** start of RECORDS SUPPLIED **

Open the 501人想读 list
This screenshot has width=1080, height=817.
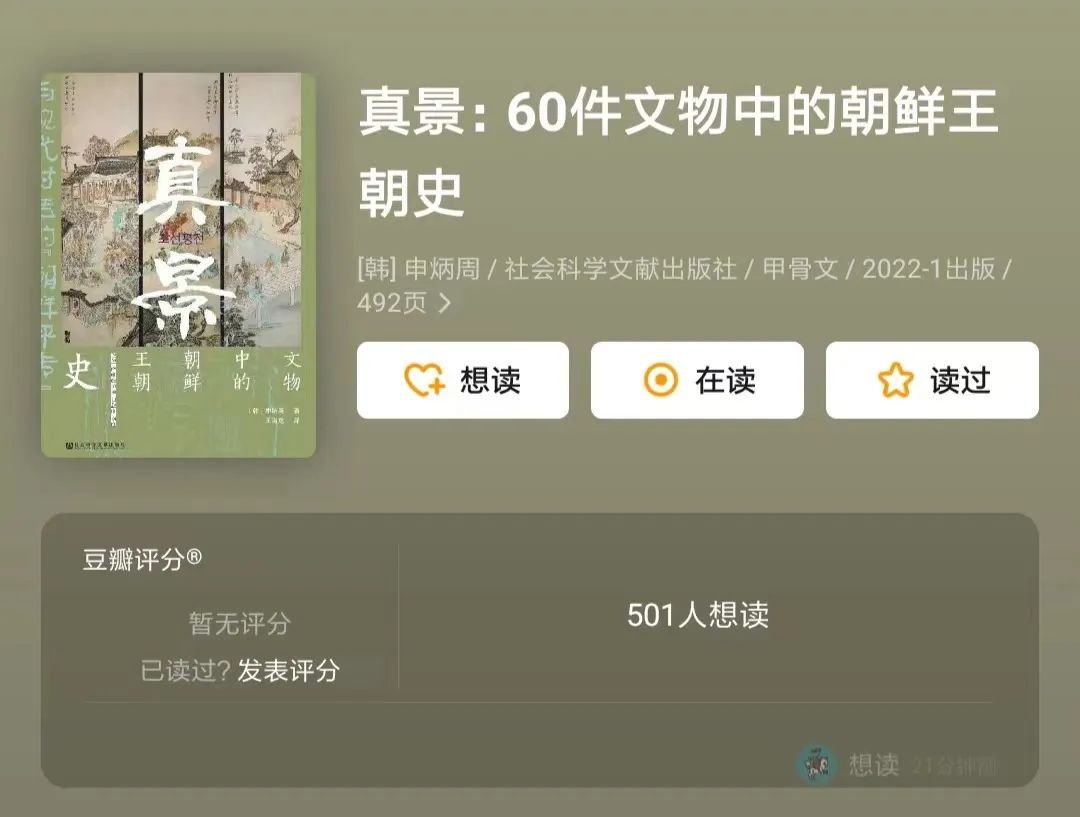pyautogui.click(x=698, y=614)
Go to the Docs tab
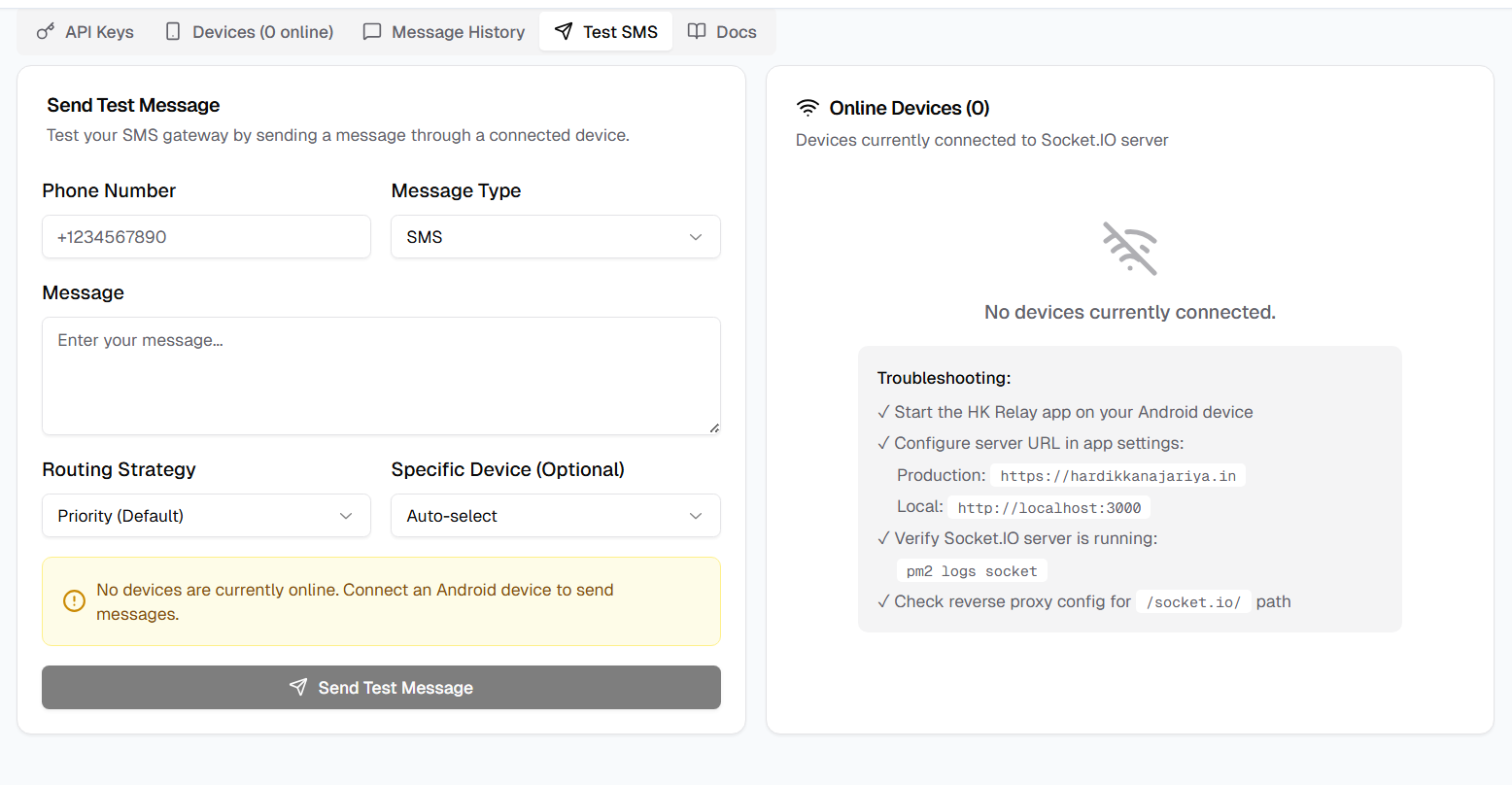 tap(722, 32)
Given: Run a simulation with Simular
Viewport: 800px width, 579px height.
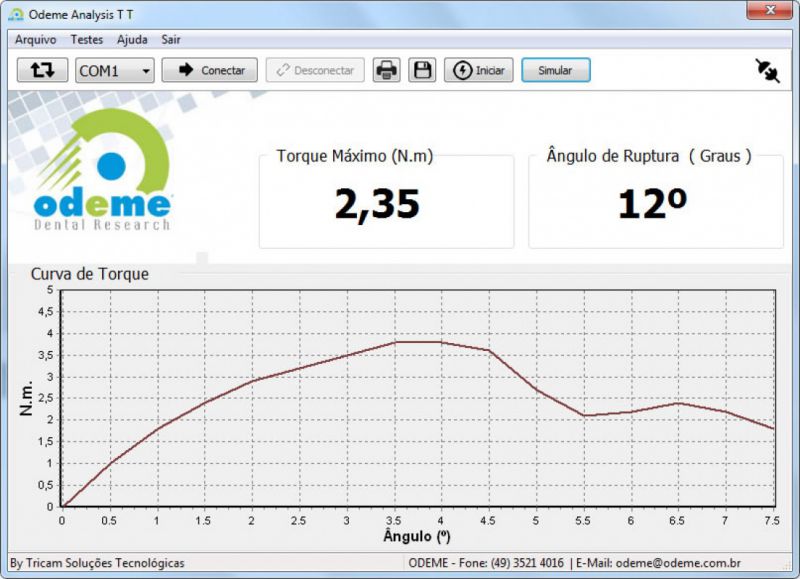Looking at the screenshot, I should point(555,70).
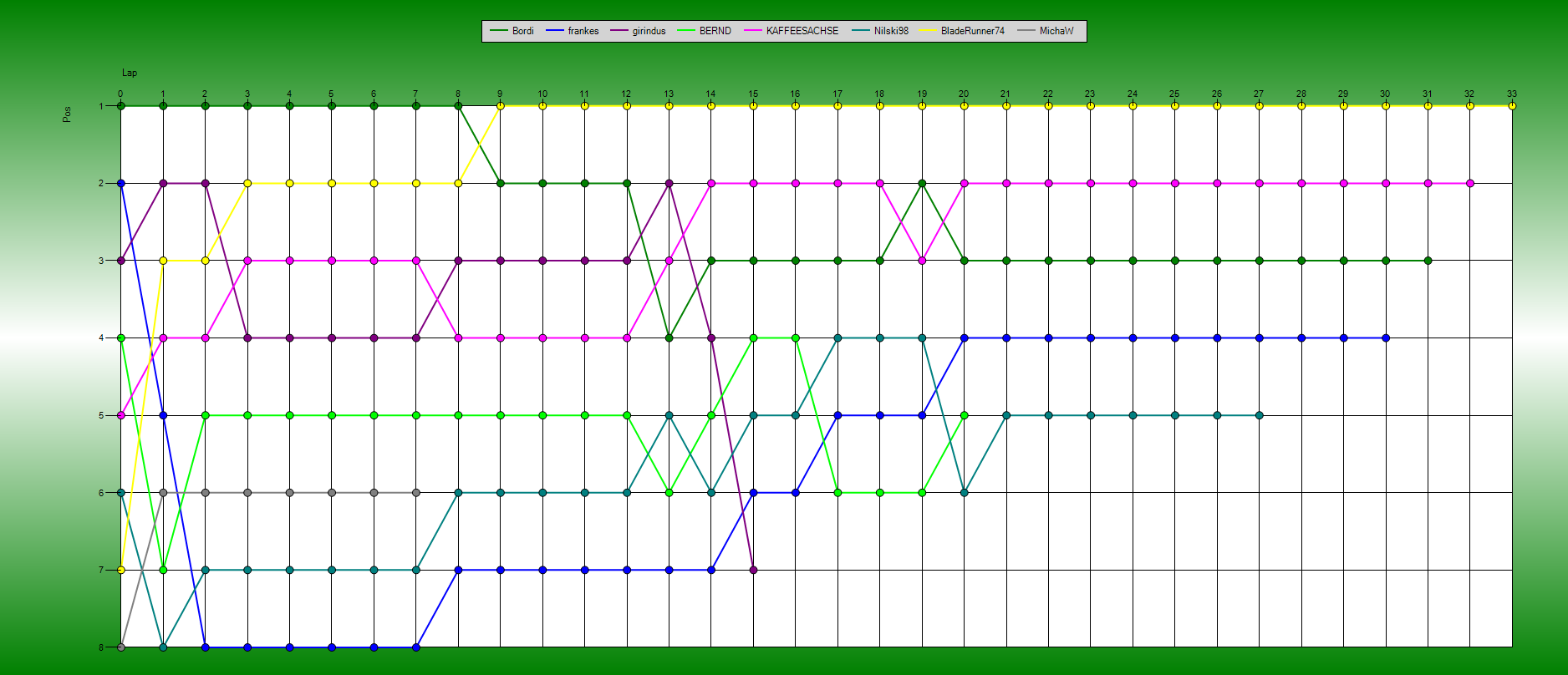Click the dark green Bordi point at lap 31
Viewport: 1568px width, 675px height.
coord(1428,261)
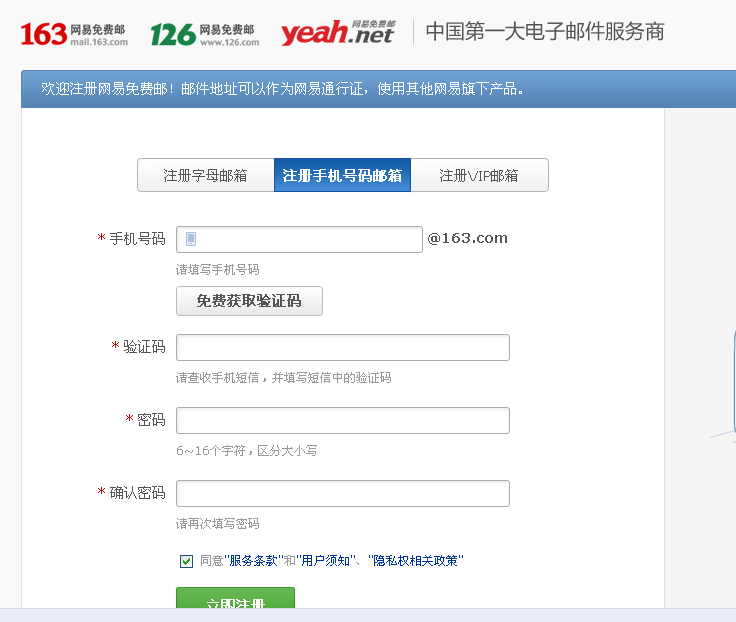Select the 注册手机号码邮箱 tab
Screen dimensions: 736x622
pyautogui.click(x=342, y=175)
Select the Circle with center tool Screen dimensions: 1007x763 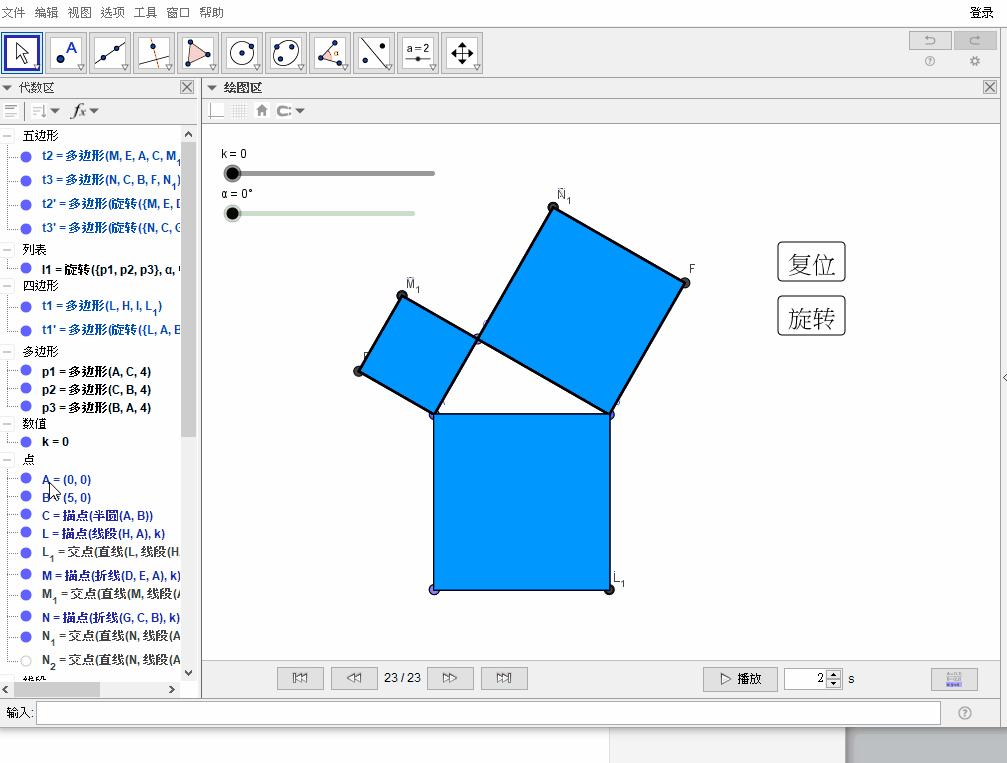click(x=242, y=53)
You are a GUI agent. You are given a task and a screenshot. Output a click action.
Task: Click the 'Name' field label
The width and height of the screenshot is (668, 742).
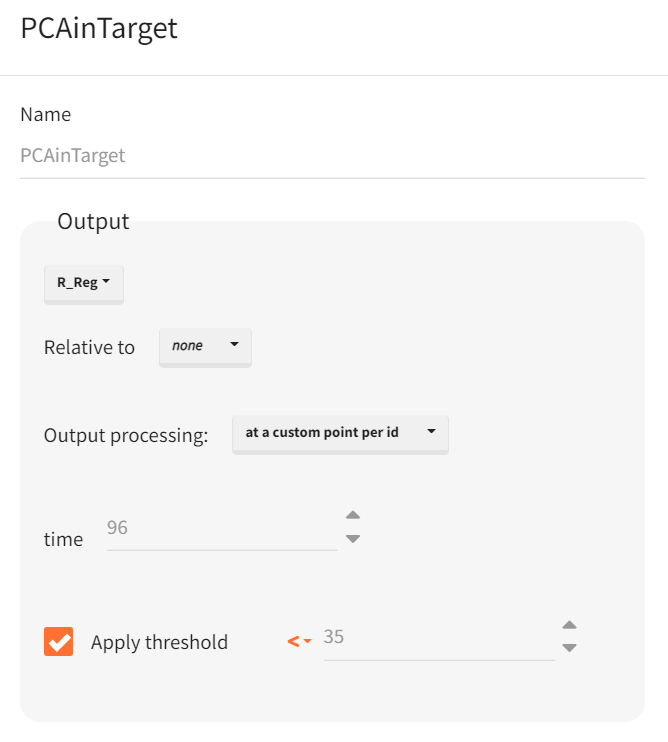click(46, 115)
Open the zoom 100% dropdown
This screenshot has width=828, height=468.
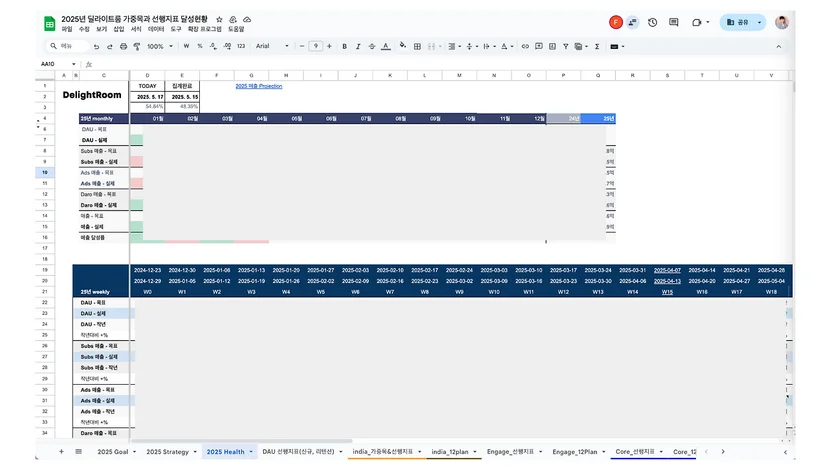(159, 46)
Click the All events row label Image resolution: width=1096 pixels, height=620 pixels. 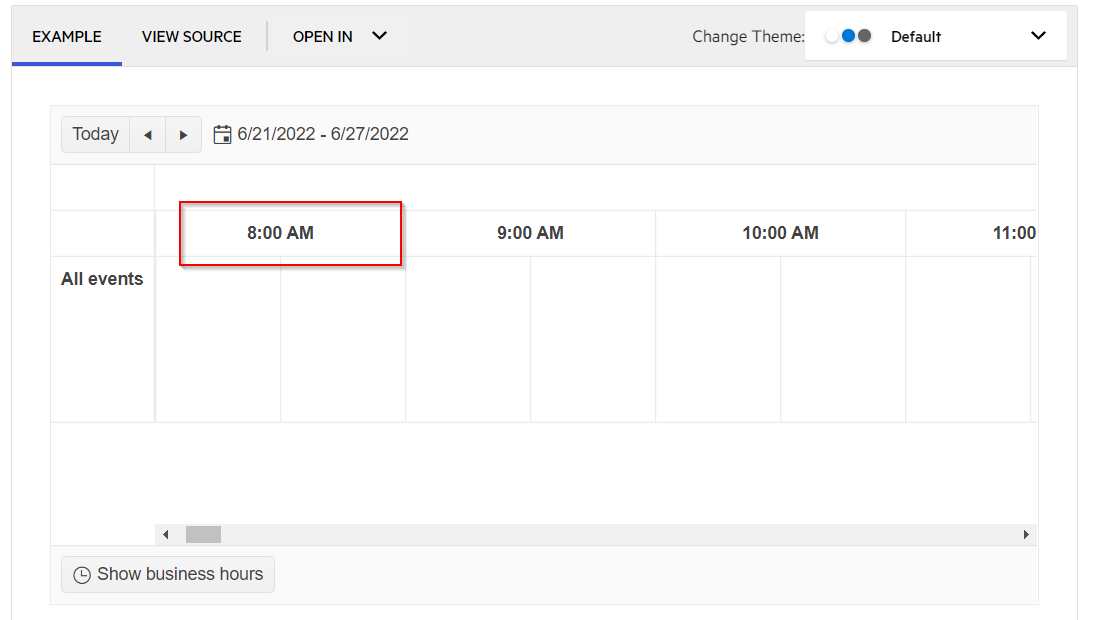pyautogui.click(x=102, y=279)
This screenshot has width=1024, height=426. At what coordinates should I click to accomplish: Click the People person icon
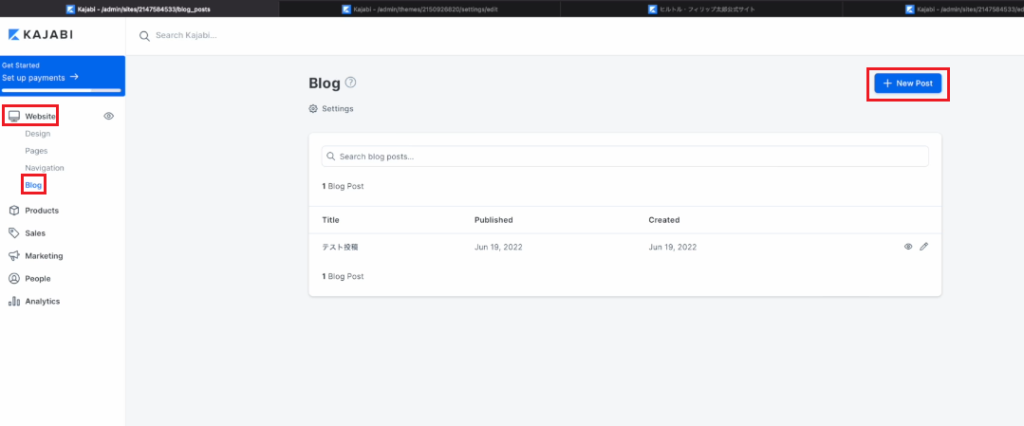14,279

** end of RECORDS SUPPLIED **

• THE TASK: Rewrite the material from its first line through the line containing "tap(722, 32)" as a Markdown table with the columns Row and Line. Skip blank lines and leave the pictures out.

• EXERCISE OUTPUT:
| Row | Line |
|---|---|
| 1 | Open the 501人想读 list |
| 2 | This screenshot has width=1080, height=817. |
| 3 | pyautogui.click(x=698, y=614) |
| 4 | Go to the Docs tab |
| 5 |  tap(722, 32) |